Troisième point : laisser l'exploitant exploiter. Les autorités responsables des investissements publics dans les exemples cités ont été amenées à accorder, avec le soutien important de l'Etat central, une subvention unique à un consortium prêt à supporter la totalité du risque industriel ; c'est-à-dire réaliser l'investissement pour un prix ferme et définitif sans clause de sauvegarde) et la totalité du risque commercial.
PHOTO : Patrice Laconte Président de l'UITP
«Le premier rôle à l'exploitant dès la conception»
Trois expériences britanniques de financement de transports collectifsGreater Manchester Metrolink
-1989 : GM Passenger. Transport Executive (PTE), organe professionnel de la PTA (Passenger Transport Authority), se charge de la conception du réseau et du processus de décision politique et lance un appel d'offres auprès de consortiums privés.
Objectifs : concevoir, construire, exploiter et entretenir un métro léger de 20 miles. Sans aucune restriction tarifaire (car prise en charge du risque commercial par le secteur privé). Coût : 1 000 millions de francs.
-1990 : marché attribué au consortium regroupant : un fabricant (GEC Alsthom), une société de génie civil (Mowlem/Amec), une société d'exploitation (Greater Manchester Metrolink).
-1992 : couverture des coûts d'exploitation supérieure à 100 % (bénéfices d'exploitation de 25 millions de francs en 1995).
-1996 : la PTA lance un nouvel appel d'offres sur l'extension du réseau (20 miles supplémentaires), l'exploitation et la maintenance de l'ensemble du réseau pour une nouvelle période de 15 ans.

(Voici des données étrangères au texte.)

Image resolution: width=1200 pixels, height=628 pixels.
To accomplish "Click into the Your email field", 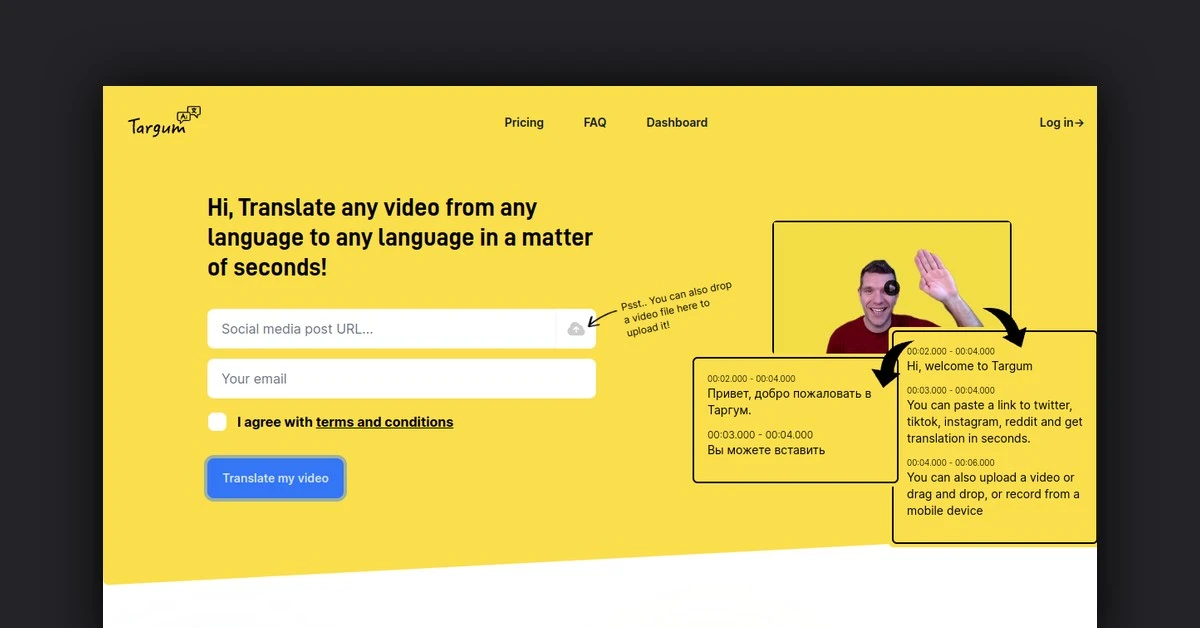I will coord(401,379).
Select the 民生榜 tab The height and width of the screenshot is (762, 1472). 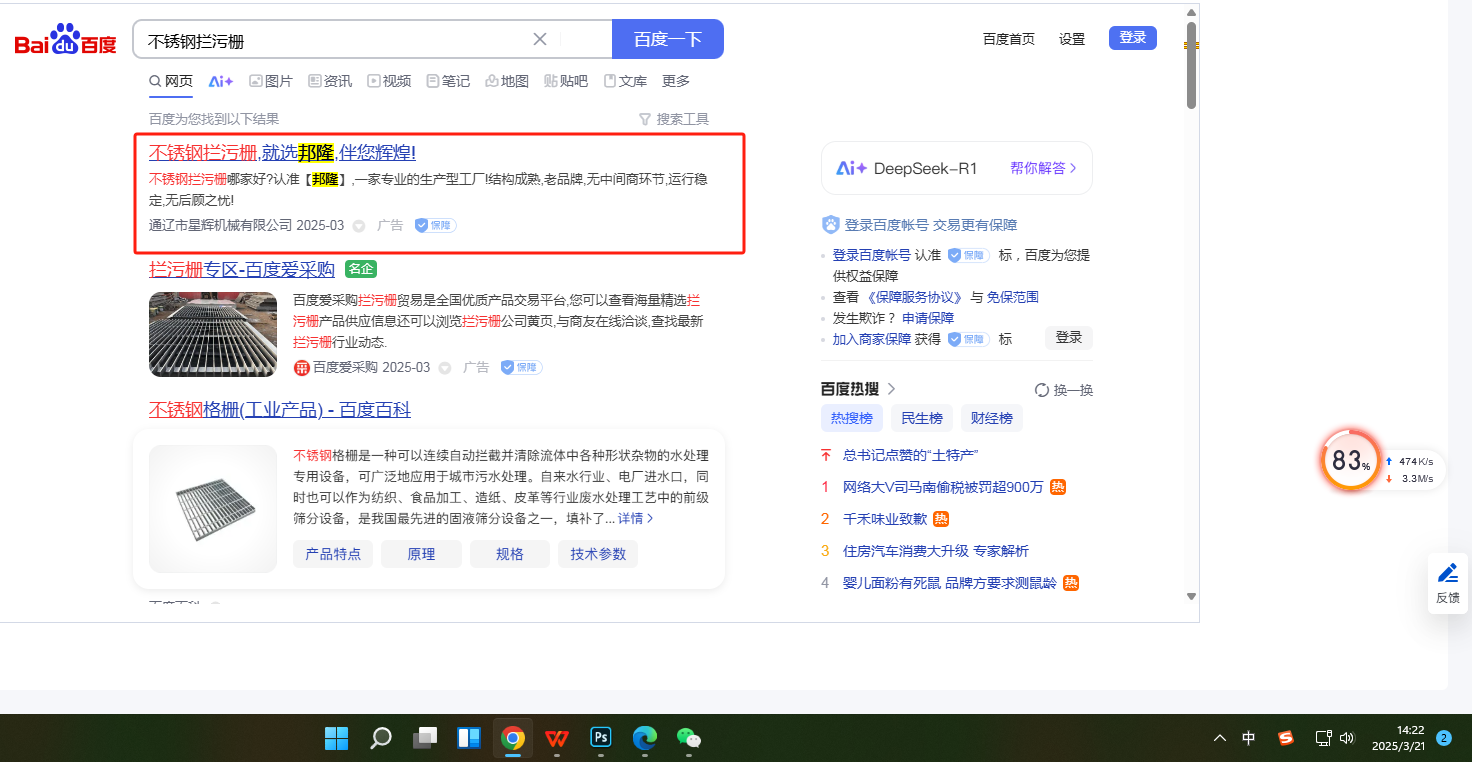[921, 418]
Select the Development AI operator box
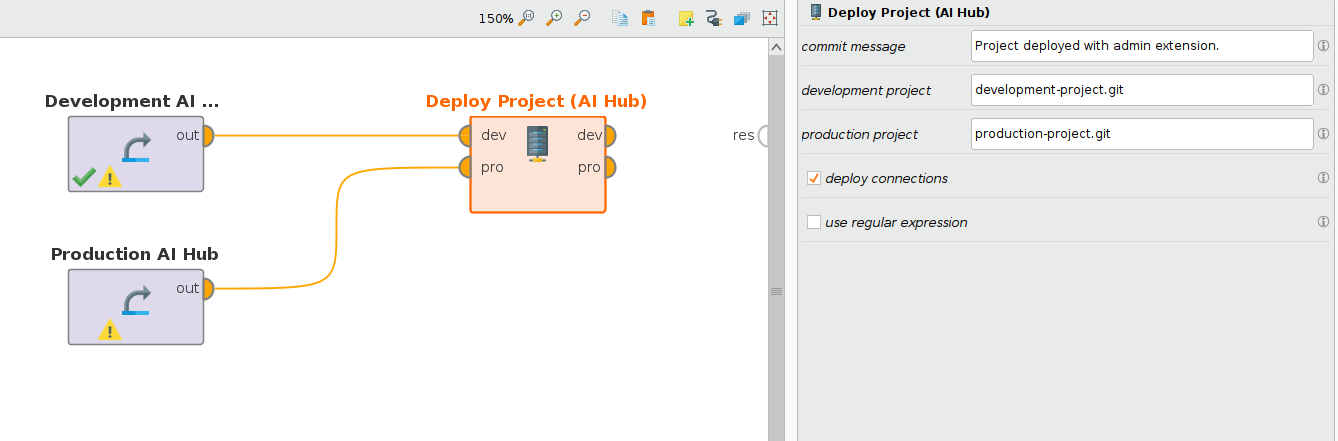Screen dimensions: 1338x441 pos(135,153)
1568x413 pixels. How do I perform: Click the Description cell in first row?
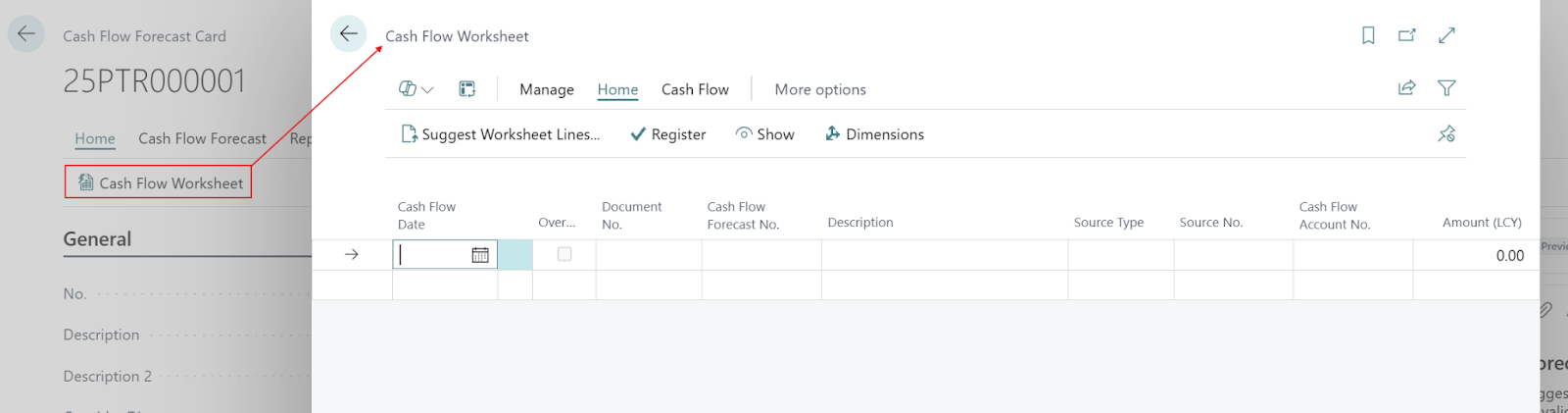(944, 255)
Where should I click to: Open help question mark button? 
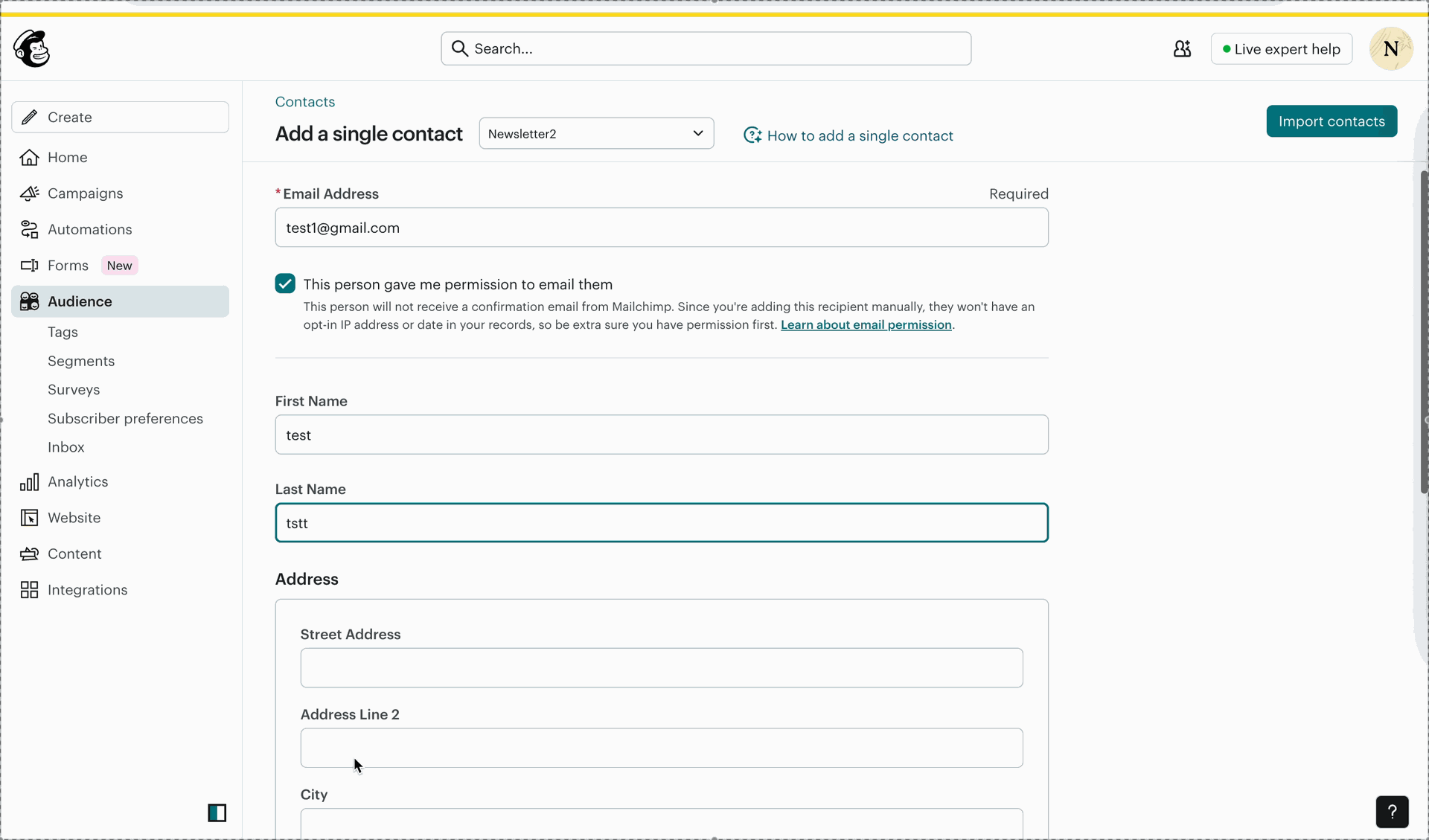pos(1392,812)
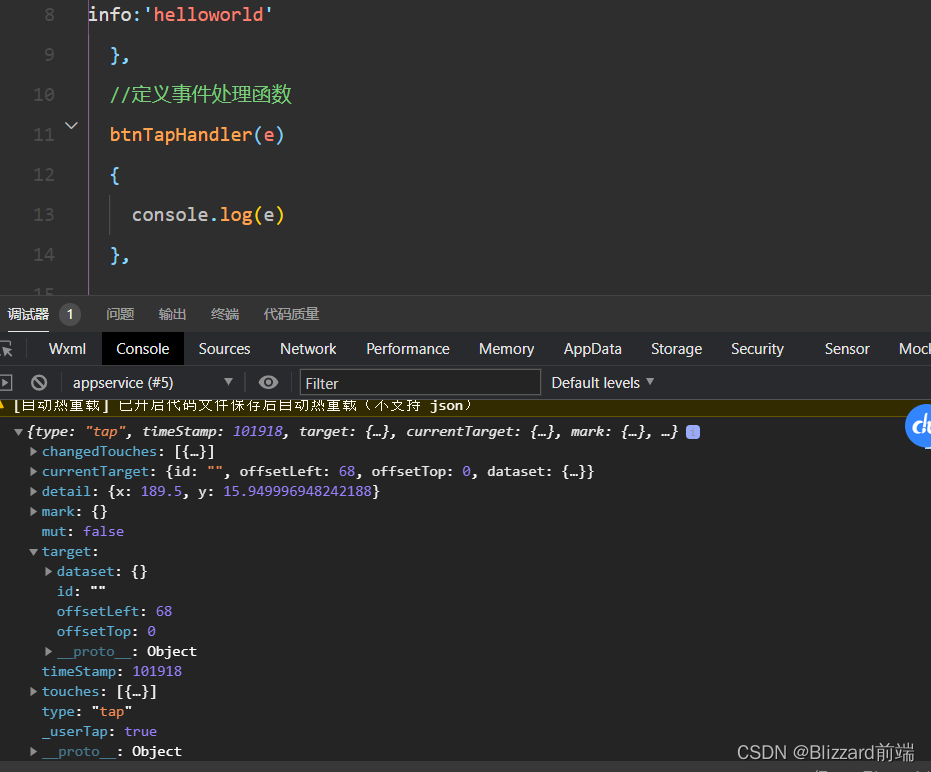The height and width of the screenshot is (772, 931).
Task: Expand the changedTouches array entry
Action: coord(34,452)
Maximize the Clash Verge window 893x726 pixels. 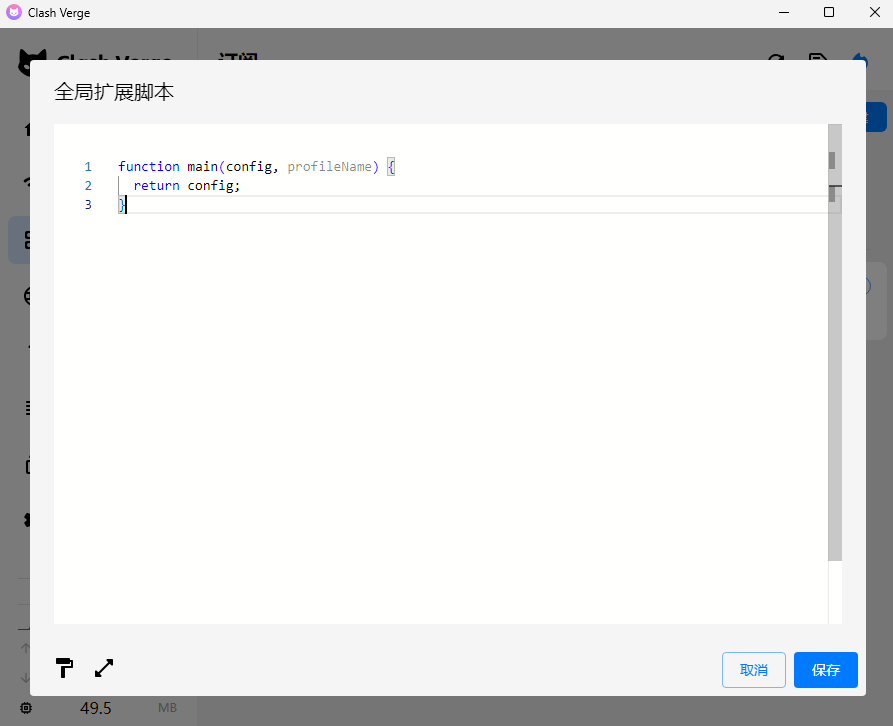click(828, 13)
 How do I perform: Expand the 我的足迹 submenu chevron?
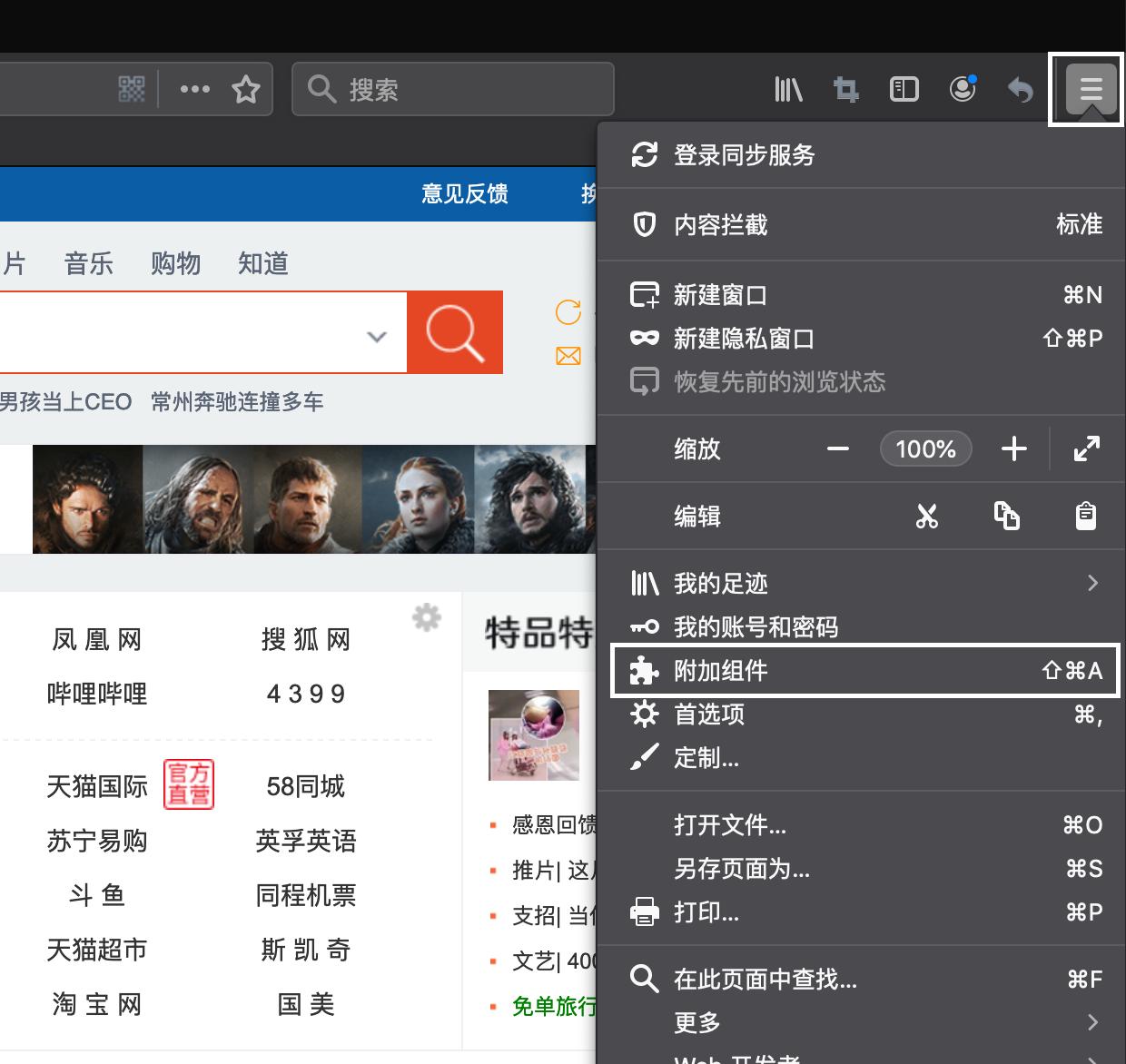[x=1092, y=583]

Sélection d'un nouveau consortium, Altram (Ansaldo Trasporti/Laing Cibil Eng.) dont le contrat est en cours de formalisation (janvier 1997).
Métro léger de Croydon
Le London Transport et l'administration conçoivent un système (avec l'aide de consultants). Coût de cette première phase : environ 50 millions de francs.
L'administration locale et London Transport mettent sur pied un groupe de développement de projets qui comprend les transports régionaux londoniens, l'administration du London Borrough of Croydon, l'exploitant (TransDev), un fabricant (AEG) et une société de génie civil (Tarmac). La procédure de soumission attire de nouveaux consortiums prêts à apporter plus de capitaux privés. Le consortium gagnant comprend Center West Buses (exploitant), la Royal Bank of Scotland, Bombardier et l'entreprise de génie civil Robert McAlpine. Montant total de l'investissement : + / - 1 500 millions de francs. Le consortium gagnant apporte 600 millions de francs. Début des travaux : 1996.
Heathrow Express
La société privatisée British Airport Authority (BAA Plc) conçoit, en 1994, avec British Rail Board (BRB) un projet de liaison ferroviaire rapide entre l'aéroport d'Heathrow et la gare de Paddington. Coût : + / - 3 000 millions de francs.
Le groupe de stratégie ferroviaire de la BAA lance un appel d'offres à l'échelle européenne pour l'exploitation et la mise en oeuvre du système.
L'exploitant, Heathrow Express, filiale à 100 % de la BAA, loue l'infrastructure et le matériel roulant à Heathrow Airport. Ouverture : juillet 1998.